Sie will das scheinbar Unmögliche möglich machen. Ski-Superstar Lindsey Vonn plant trotz gerissenem Kreuzband einen Start bei den Olympischen Winterspielen in Cortina. Das gab die 41-jährige Amerikanerin am Dienstag auf einer Pressekonferenz bekannt – und sorgte damit für großes Staunen in der Ski-Welt.
"Letzten Freitag habe ich mir in der Weltcup-Abfahrt in Crans-Montana das Kreuzband gerissen", erklärte Vonn offen. Aufgeben will die Speed-Queen deshalb aber nicht. "Mein Knie ist nicht geschwollen. Deshalb will ich es am Sonntag probieren. Ich weiß, dass ich nicht mehr die gleichen Chancen habe, aber ich will es versuchen."
Schon am Sonntag steht für die Alpin-Frauen die Abfahrt auf der legendären Tofana auf dem Programm.

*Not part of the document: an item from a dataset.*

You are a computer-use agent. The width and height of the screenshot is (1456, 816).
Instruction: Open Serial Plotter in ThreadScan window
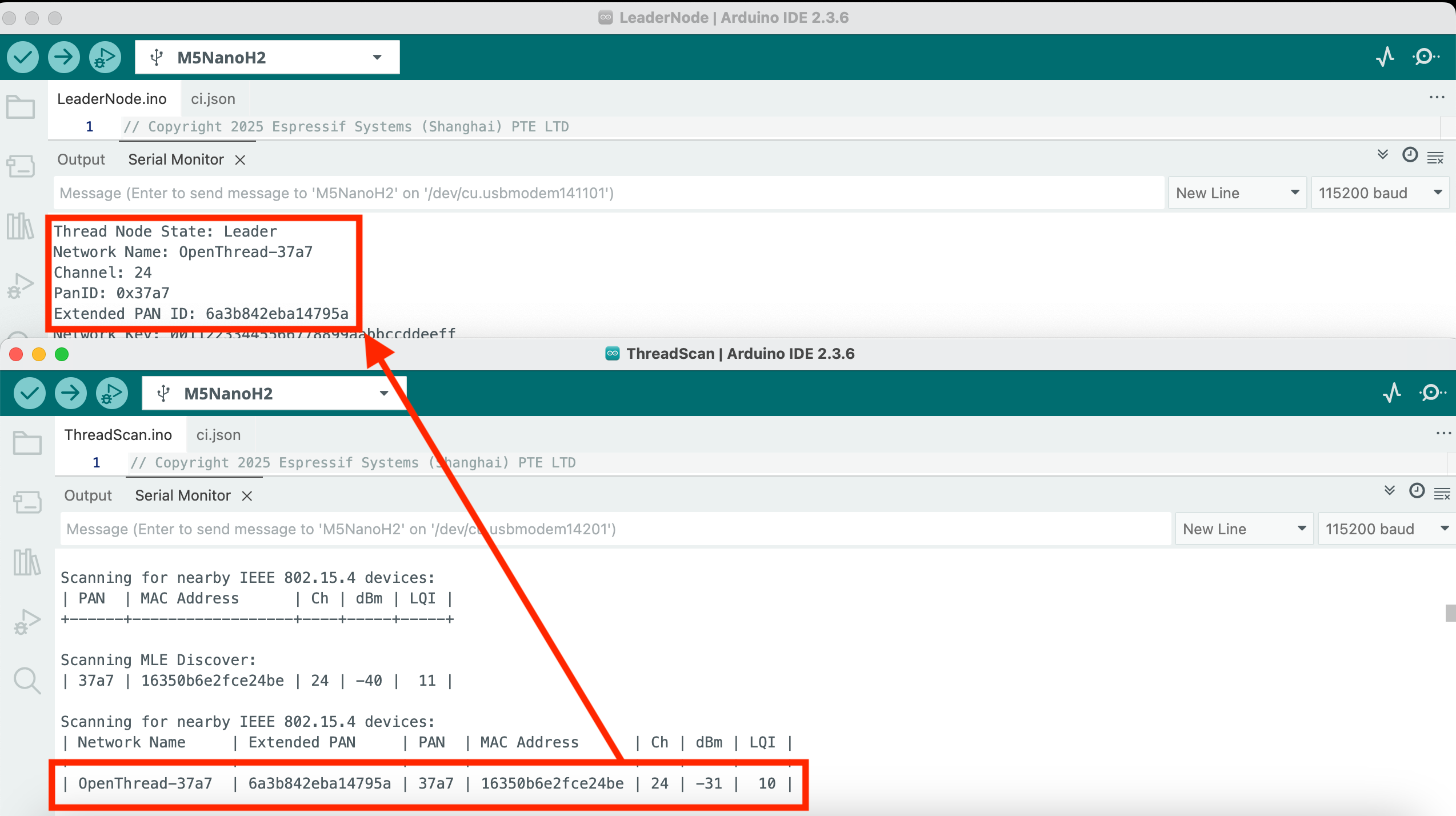click(x=1392, y=393)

Vonn will dabei mit einer speziellen Knie-Schiene antreten – ein enormes Risiko, aber eines, das sie bewusst eingeht. Damit reiht sie sich in eine exklusive Liste von Top-Athleten ein, die trotz schwerer Verletzungen an den Start gingen.
"Heute"-Experte Marc Girardelli holte gar ohne Kreuzband den Gesamtweltcupsieg wie er erklärt: "Ich selbst bin jahrelang ohne Kreuzband Rennen gefahren, habe so 1993 noch meinen letzten Gesamtweltcupsieg geholt. Das ging, weil die Muskulatur das Knie gehalten hat. Die Schmerzen dabei sind eine andere Geschichte."
Auch im Radsport gab es ein ähnliches Kapitel. Franco Marvulli wusste bereits vor dem Sechstagerennen 2008 in Berlin, dass er sich das vordere Kreuzband gerissen und den Meniskus gequetscht hatte. Trotzdem entschied er sich bewusst für einen Start – und raste gemeinsam mit Bruno Risi sensationell zum Sieg.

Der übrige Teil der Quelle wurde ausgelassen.